» Work instructions: I'd like the entries repeated exactly, pictures omitted.

» Information given:

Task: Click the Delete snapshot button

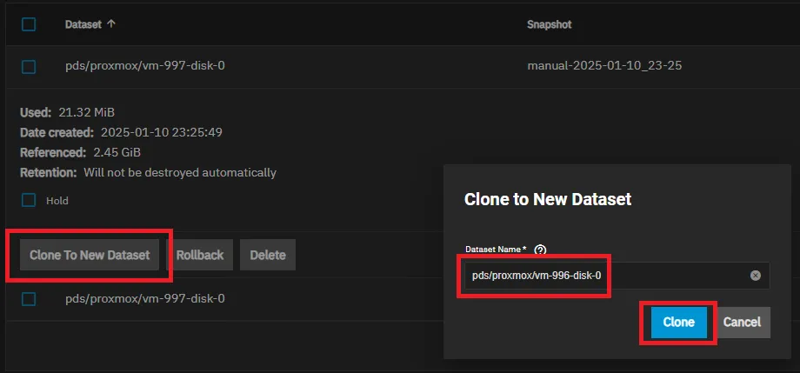Action: click(268, 255)
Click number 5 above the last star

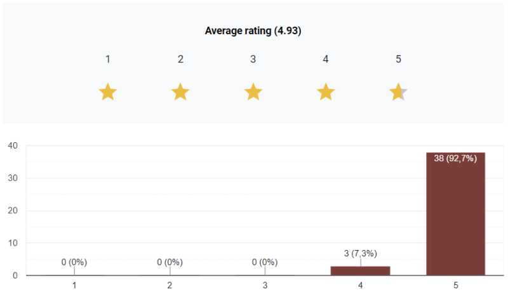[x=398, y=59]
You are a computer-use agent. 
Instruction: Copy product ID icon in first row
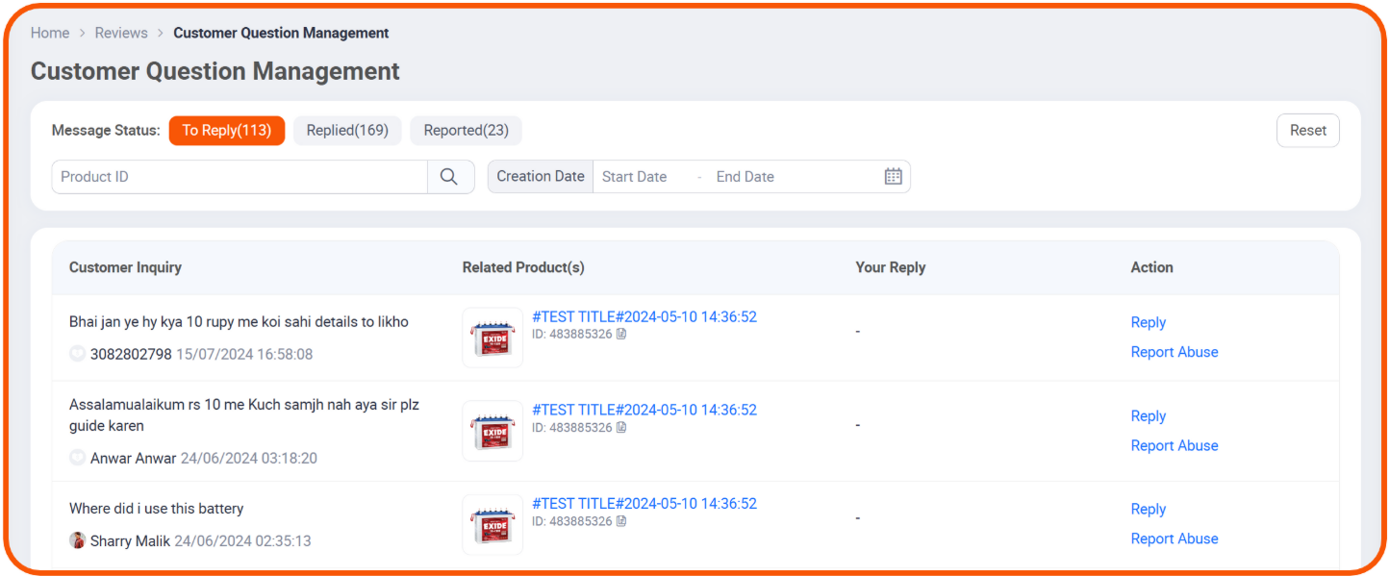click(621, 335)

» Exercise answer:
Task: Click the Delete snapshot button

Action: click(268, 255)
Click number 5 above the last star

[x=398, y=59]
You are a computer-use agent. 
Instruction: Copy product ID icon in first row
click(621, 335)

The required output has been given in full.